• [EXCERPT PROVIDED]:
####################

On This Page

Home / Reference Architectures/ Core Architectural Concepts/Operational Monitoring

Operational Monitoring

A performant and reliable Cribl deployment relies upon a defined architecture for monitoring its operational health, data flows, and change events.

Visibility and Health

A complete monitoring architecture for Cribl leverages a multi-faceted approach, with all capabilities provided by the Cribl Internal Source. Your architectural plan must account for three distinct operational workflows, each serving a different purpose.

  • Built-in Monitoring Dashboards: This is the primary interface for day-to-day operational visibility. It’s designed for immediate troubleshooting, showing real-time data flows, Pipeline performance, and component health (CPU/Memory).

  • Long-Term Strategic Analysis: For long-term trend analysis, capacity planning, and historical reporting, the architecture must include forwarding internal metrics and logs to an archival Destination like Cribl Lake or a dedicated external platform. This provides data persistence and allows you to correlate performance with your broader infrastructure.

####################

• [INFORMATION PROVIDED]:

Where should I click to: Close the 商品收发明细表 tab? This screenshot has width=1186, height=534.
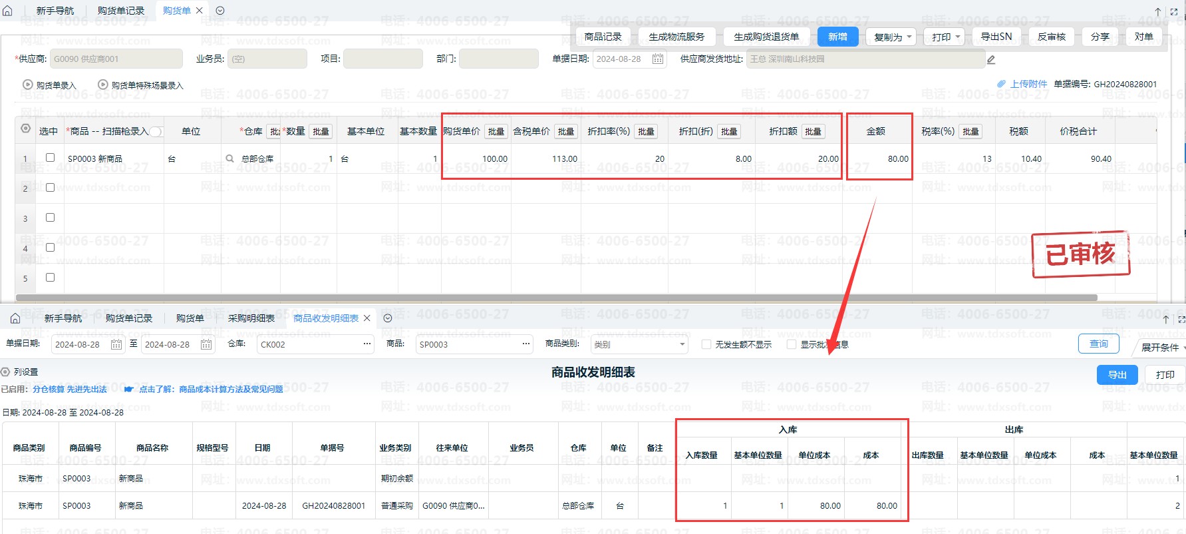click(367, 318)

####################

• [EXERCISE SET]:
- 1) From the Cribl monitoring page, copy the passage from "Home / Reference" up to and including "and change events.".
- 2) According to the Cribl monitoring page, what is the primary interface for day-to-day operational visibility?
- 3) For each statement, say whether it agrees with the Cribl monitoring page. Answer yes or no, and quote the words from the page that decide it.
(a) All monitoring capabilities are provided by the Cribl Internal Source.
(b) The plan must account for five operational workflows.
(c) Cribl Lake is given as an archival Destination for internal metrics and logs.

• [SOLUTION SET]:
- 1)
Home / Reference Architectures/ Core Architectural Concepts/Operational Monitoring

Operational Monitoring

A performant and reliable Cribl deployment relies upon a defined architecture for monitoring its operational health, data flows, and change events.

- 2) The Built-in Monitoring Dashboards.

- 3)
(a) Yes: "with all capabilities provided by the Cribl Internal Source"
(b) No: "three distinct operational workflows"
(c) Yes: "an archival Destination like Cribl Lake"